- [Work request]:
In the records below, find each line holding the word "agent" and copy it.
--------------------
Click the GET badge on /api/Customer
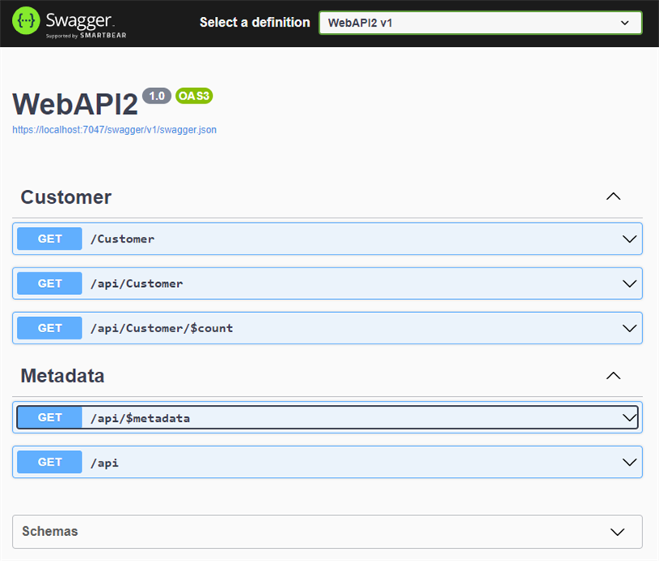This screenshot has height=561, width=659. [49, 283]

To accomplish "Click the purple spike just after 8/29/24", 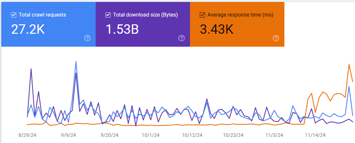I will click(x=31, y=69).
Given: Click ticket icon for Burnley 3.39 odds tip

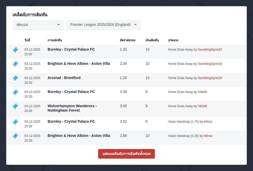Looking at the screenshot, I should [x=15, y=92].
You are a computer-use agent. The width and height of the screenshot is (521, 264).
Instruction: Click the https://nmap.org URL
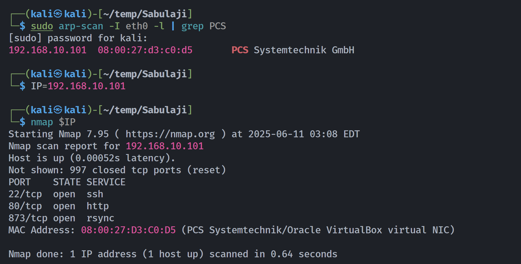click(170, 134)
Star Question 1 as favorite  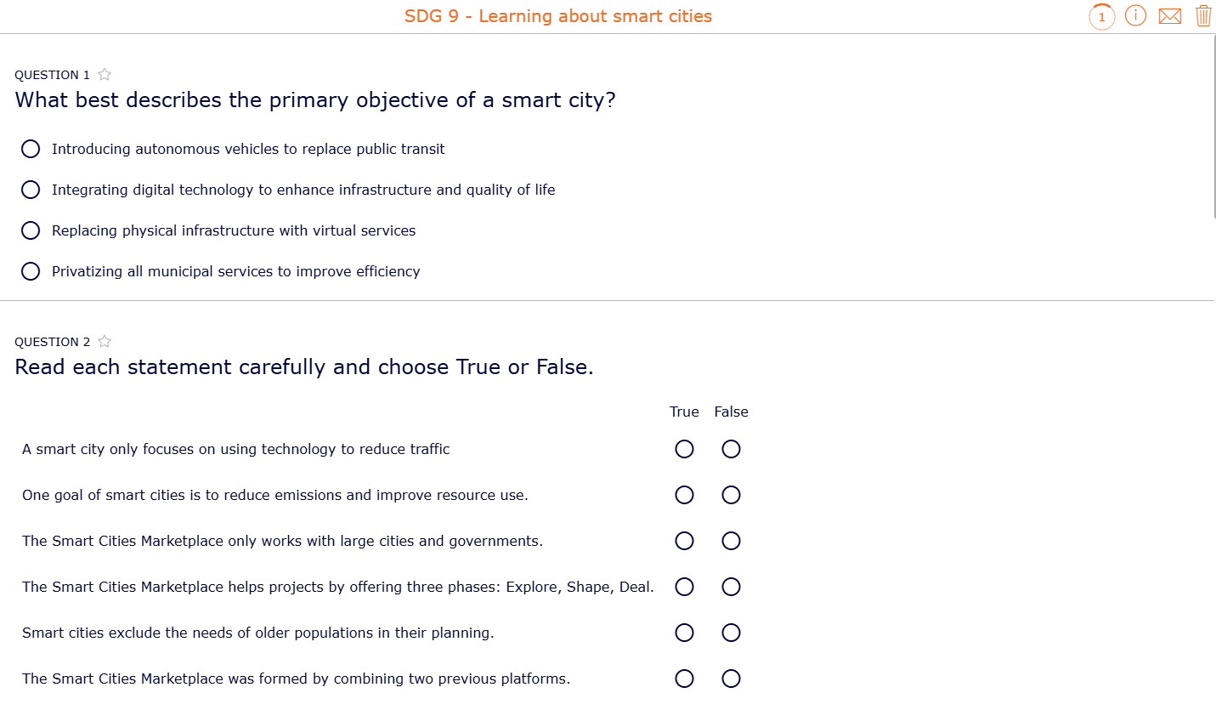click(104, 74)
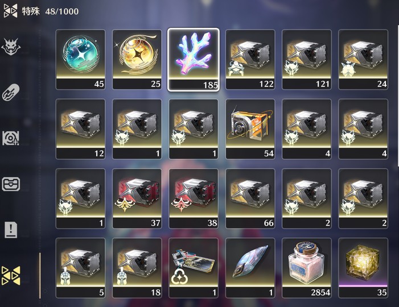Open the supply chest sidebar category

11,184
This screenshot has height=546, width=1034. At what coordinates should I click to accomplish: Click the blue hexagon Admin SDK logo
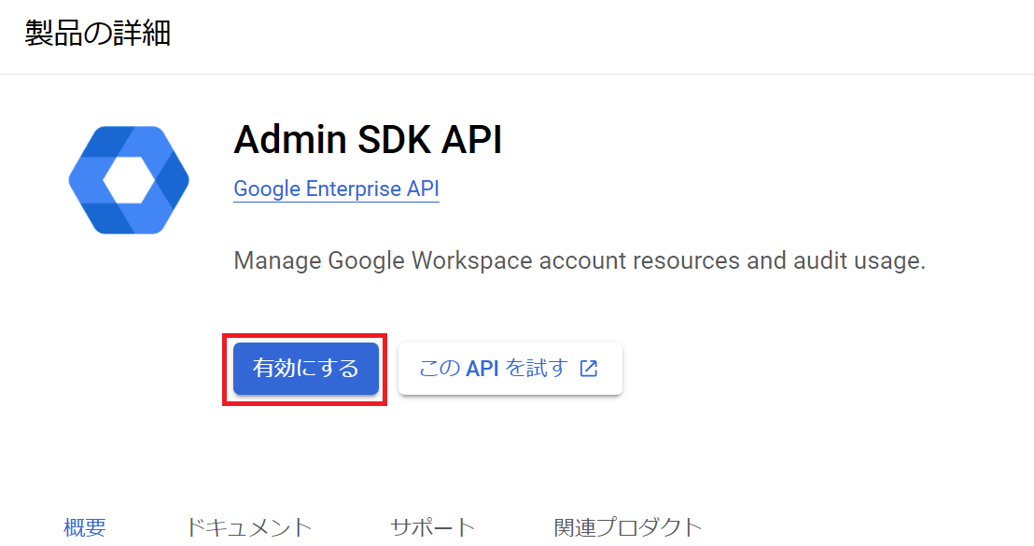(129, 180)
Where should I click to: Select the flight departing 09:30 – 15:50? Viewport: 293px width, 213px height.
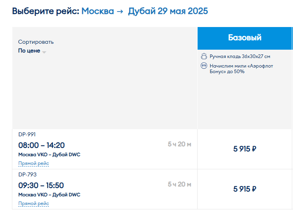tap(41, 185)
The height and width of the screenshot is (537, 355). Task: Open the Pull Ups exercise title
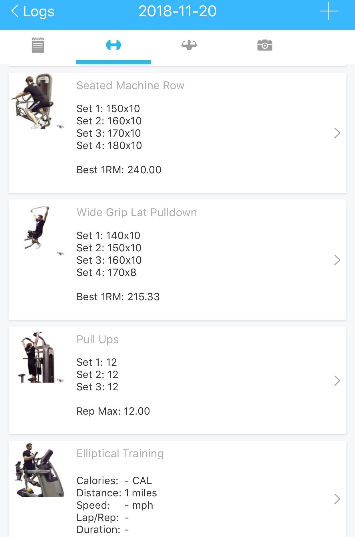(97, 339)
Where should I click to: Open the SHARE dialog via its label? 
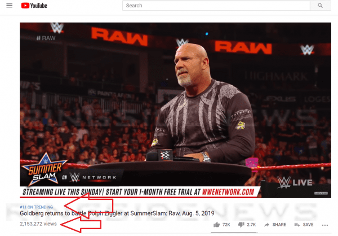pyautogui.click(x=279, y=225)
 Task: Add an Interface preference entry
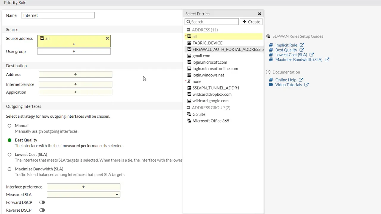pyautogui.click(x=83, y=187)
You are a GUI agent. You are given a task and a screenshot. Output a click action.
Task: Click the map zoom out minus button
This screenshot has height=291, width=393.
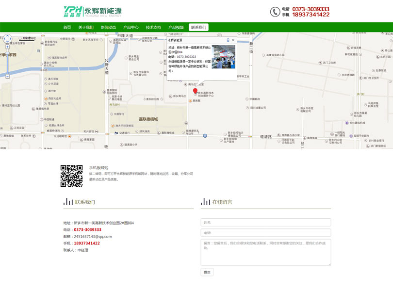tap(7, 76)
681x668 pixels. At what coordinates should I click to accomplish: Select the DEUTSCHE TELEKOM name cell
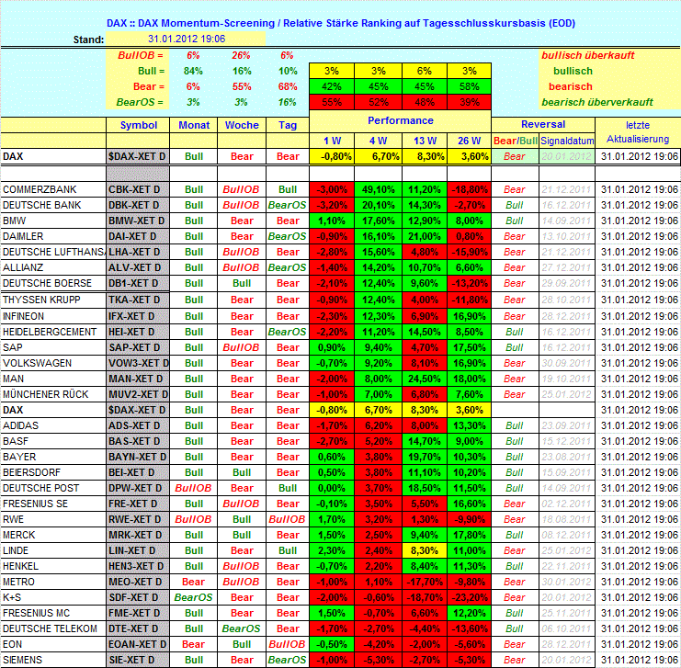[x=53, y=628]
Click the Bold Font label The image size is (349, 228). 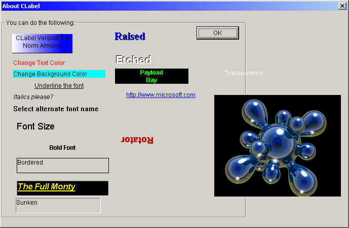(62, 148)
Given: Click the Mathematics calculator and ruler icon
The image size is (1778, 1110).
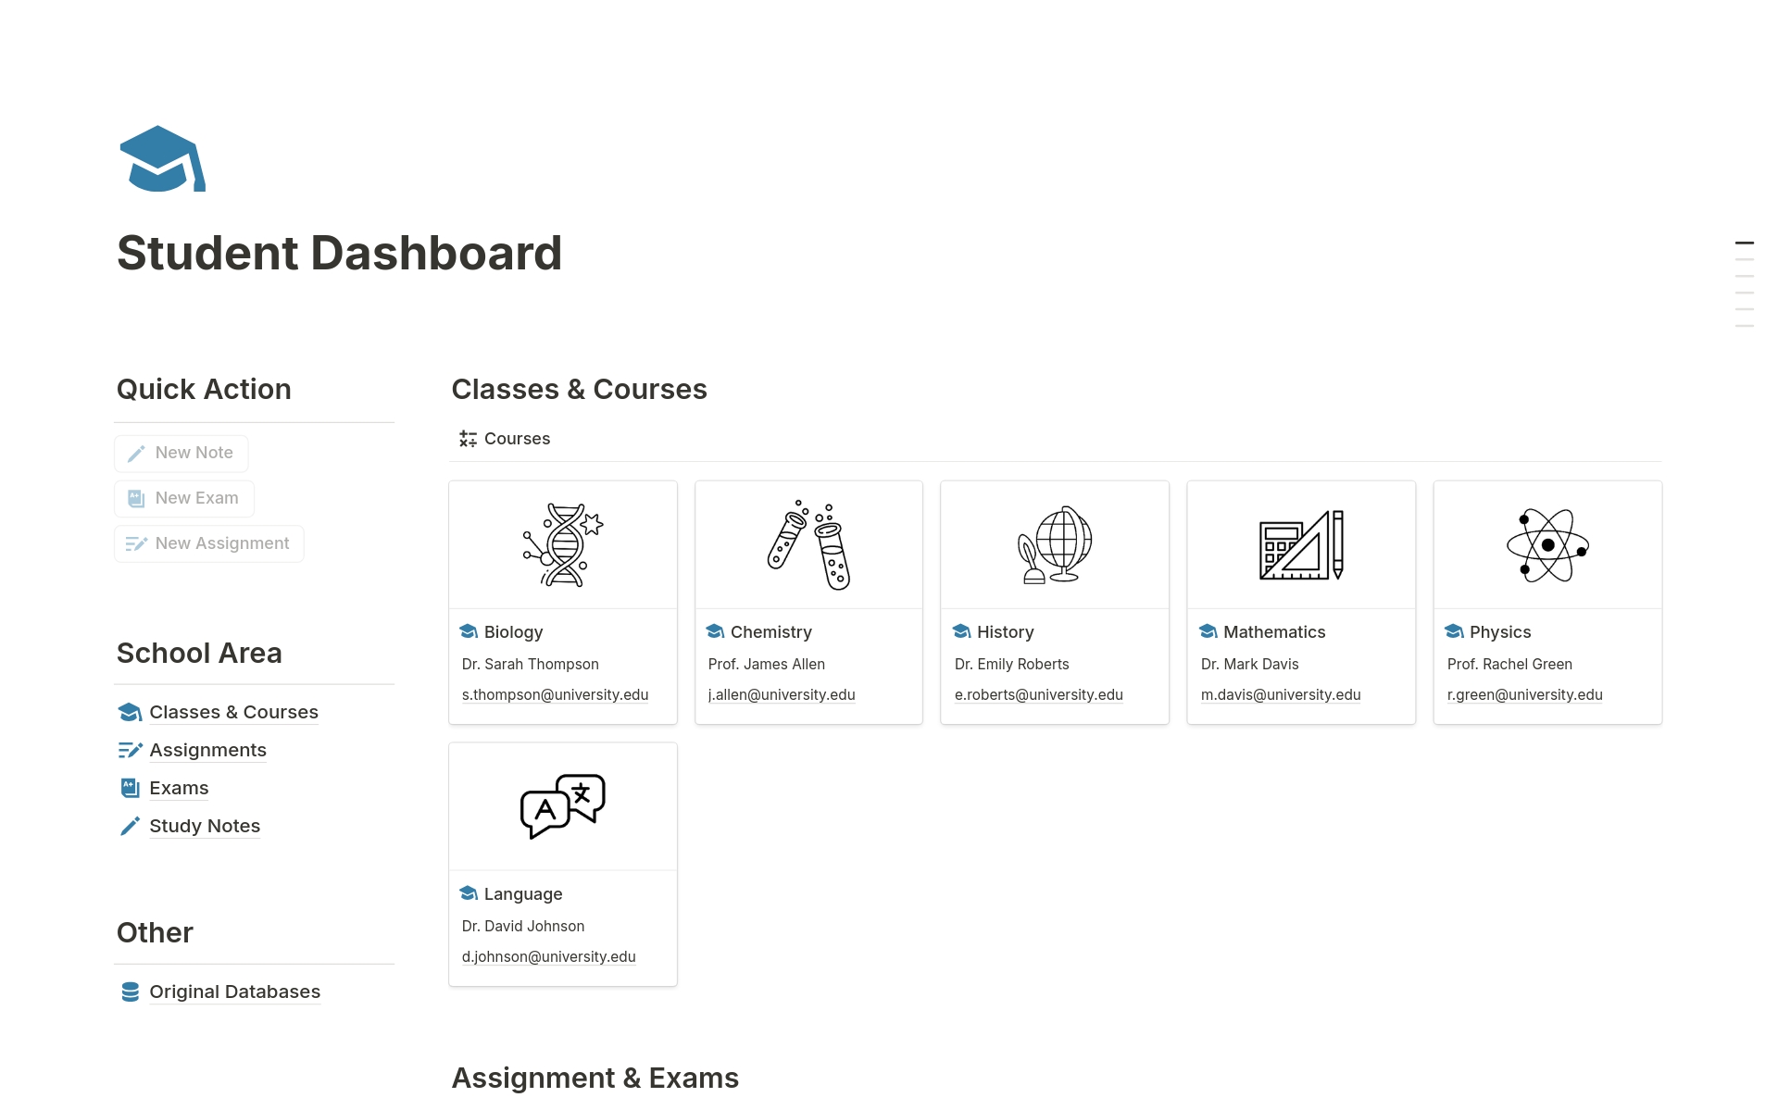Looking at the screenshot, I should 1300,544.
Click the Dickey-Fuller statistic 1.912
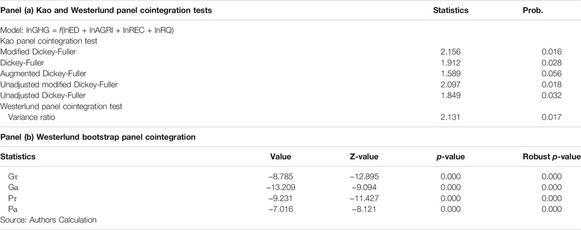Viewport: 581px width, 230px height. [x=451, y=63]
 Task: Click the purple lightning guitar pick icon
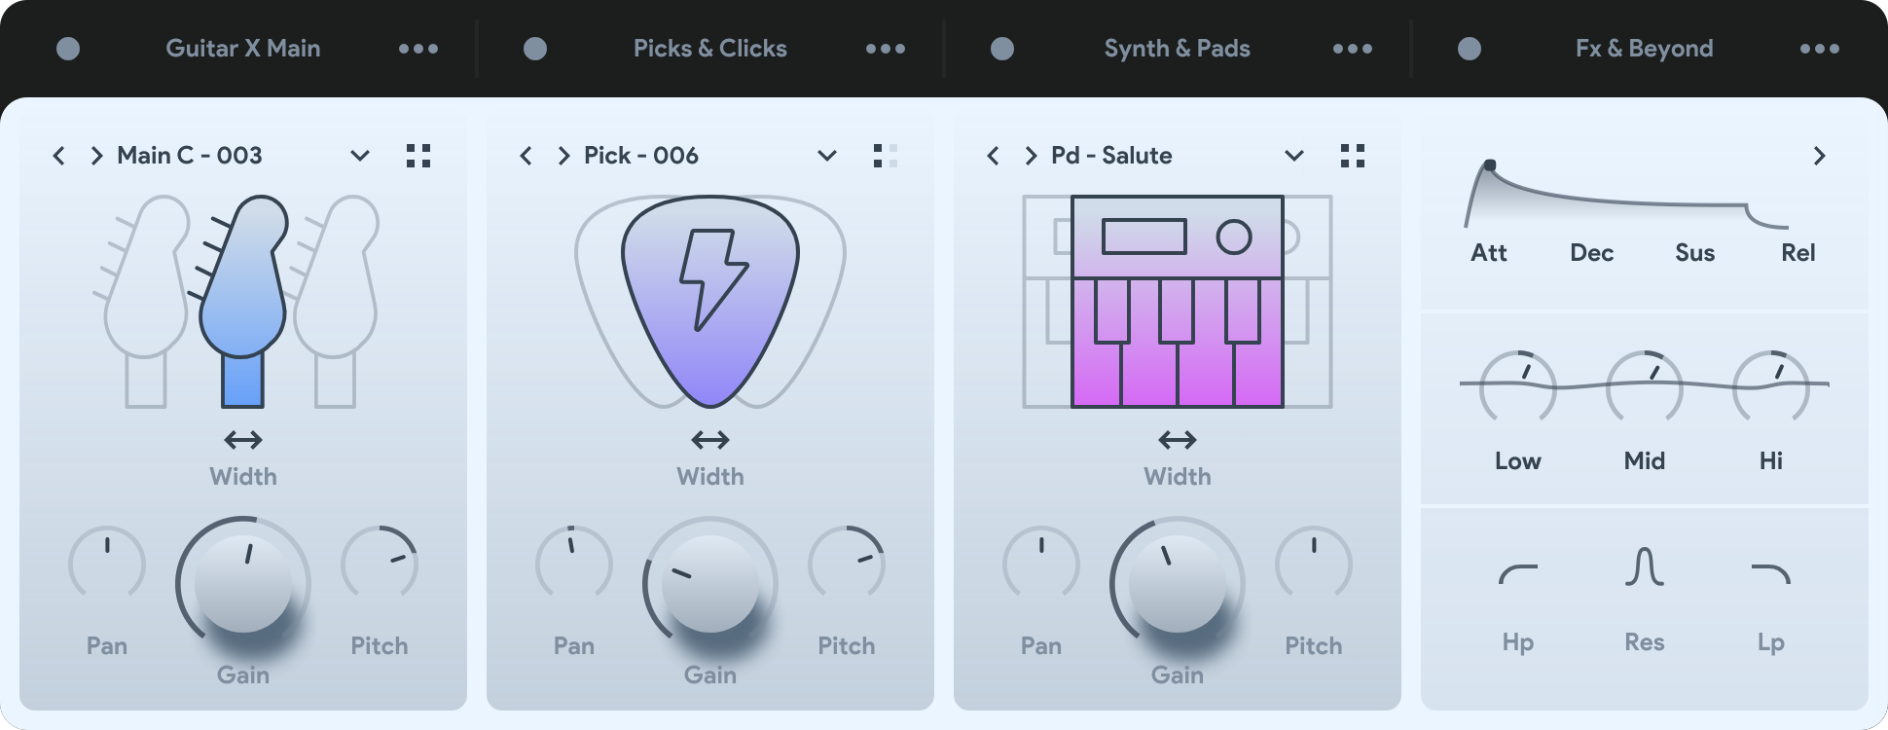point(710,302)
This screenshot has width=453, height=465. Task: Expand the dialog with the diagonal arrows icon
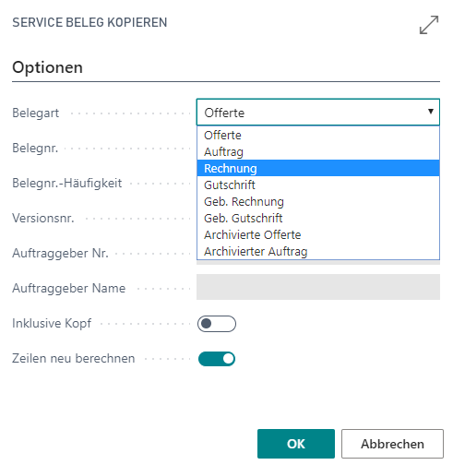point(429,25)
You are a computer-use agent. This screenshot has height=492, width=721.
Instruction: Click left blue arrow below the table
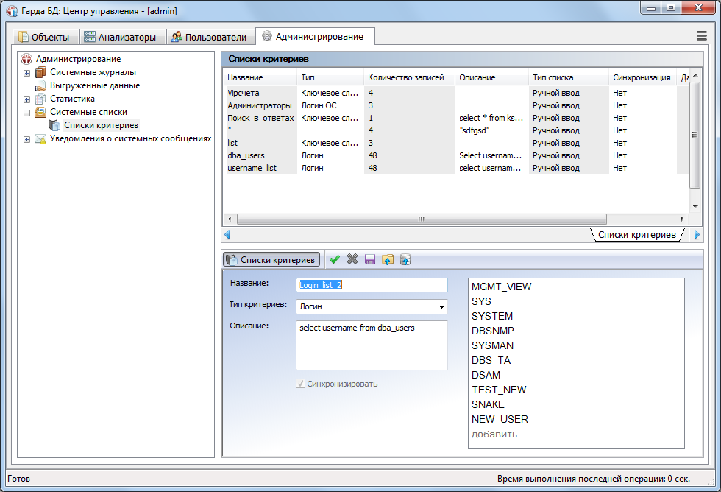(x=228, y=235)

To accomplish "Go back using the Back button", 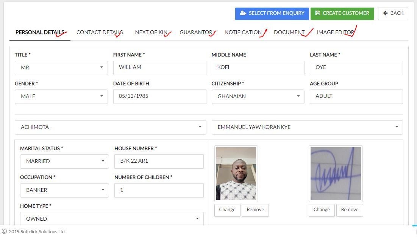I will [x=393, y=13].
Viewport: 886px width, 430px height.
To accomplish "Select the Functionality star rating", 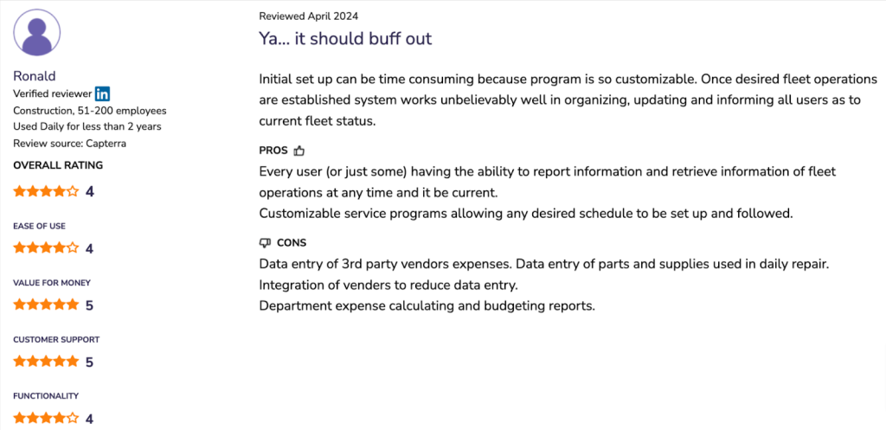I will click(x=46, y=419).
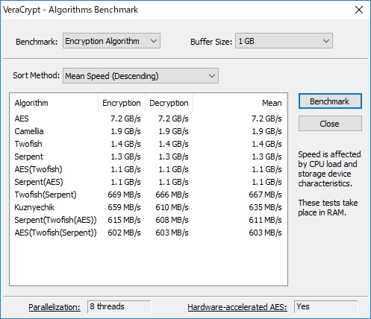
--------------------
- [Response to this exercise]:
You are a computer-use agent. The width and height of the screenshot is (521, 264).
You are a GUI agent. You are given a task and a screenshot. Output a click action.
You are a computer-use agent. This screenshot has height=492, width=721.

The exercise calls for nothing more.